We’re audio nerds. Yup. And super proud of it! In a lot of ways, you almost have to be if you’re spending hours and hours in a studio experimenting with sound. A while back, our drummer/producer friend Teo Shantz (Kore Ionz, Owuor Arunga, Otieno Terry) hipped us to Hairball Audio, who delivers high quality audio equipment with a commitment to local manufacturing. Their products include the Lola andElements mic pres and 500/FET compressors. And the best part of all…is that Hairball Audio is located right here in West Seattle!

Teo encouraged us to reach out to Hairball and after sending them an online inquiry, owner Mike Mabie immediately replied and said he’d love to meet with us. A week later he came down to Youngstown to meet the youth and offered to donate two mic pres and a 500 series compressor to the studio! What?!

The Lola, named after Mike’s dog, is their signature “modern classic” mic pre, which Tape Op Magazineclaims will “bring out the most of any mic selected.” The 500/FET compressor, based on the iconic Universal Audio 1176, is considered to be “the most classic FET compressor sound.”

Thanks to Hairball Audio, our recordings will be that much more sweeter! Much love to Mike and, of course, Lola!


At the end of every school year Totem Star hosts the Summer Kickoff youth arts showcase to highlight select artists who have performed at our House Party open mics in the winter and spring. Soulchild Elle, who was featured in the recent video documentary by The Seattle Times, will perform her new original song, a fresh and summery love song with a classic R&B vibe. West Seattle High School freshman Jawzilla will team up with backing band Noah and the Arks to rock a brand new song they’ve been working on during their after school sessions. All the way from Lynnwood, singer/songwriter Amy Hall will capture your soul with her voice – we just met her at the last House Party and she’s awesome! Stay tuned for more artist announcements!

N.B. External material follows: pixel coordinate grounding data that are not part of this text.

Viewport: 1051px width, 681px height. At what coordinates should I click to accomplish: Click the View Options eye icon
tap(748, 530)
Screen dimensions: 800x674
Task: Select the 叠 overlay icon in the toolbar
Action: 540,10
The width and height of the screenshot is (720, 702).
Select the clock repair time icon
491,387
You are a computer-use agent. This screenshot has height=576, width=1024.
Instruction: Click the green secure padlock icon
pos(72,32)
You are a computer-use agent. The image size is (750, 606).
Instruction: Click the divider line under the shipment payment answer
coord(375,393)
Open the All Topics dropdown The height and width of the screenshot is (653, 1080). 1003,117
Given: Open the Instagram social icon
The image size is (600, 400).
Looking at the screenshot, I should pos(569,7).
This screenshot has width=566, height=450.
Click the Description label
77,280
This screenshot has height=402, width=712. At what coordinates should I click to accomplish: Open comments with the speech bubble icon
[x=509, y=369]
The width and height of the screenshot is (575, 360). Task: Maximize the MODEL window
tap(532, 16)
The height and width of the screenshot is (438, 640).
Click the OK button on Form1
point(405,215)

This year’s event goes down on Friday June 10 from 6-9pm at Youngstown Cultural Arts Centerand will feature an amazing dinner by Food & Sh*t and Sam Choy’s Poke To The Max. As always, the event is all ages and is free to the general public thanks to partnerships with 4Culture, Arts Corps, the Delridge Neighborhood Development Association, the Jubilation Foundation, the Office of Arts & Culture, and the Satterberg Foundation.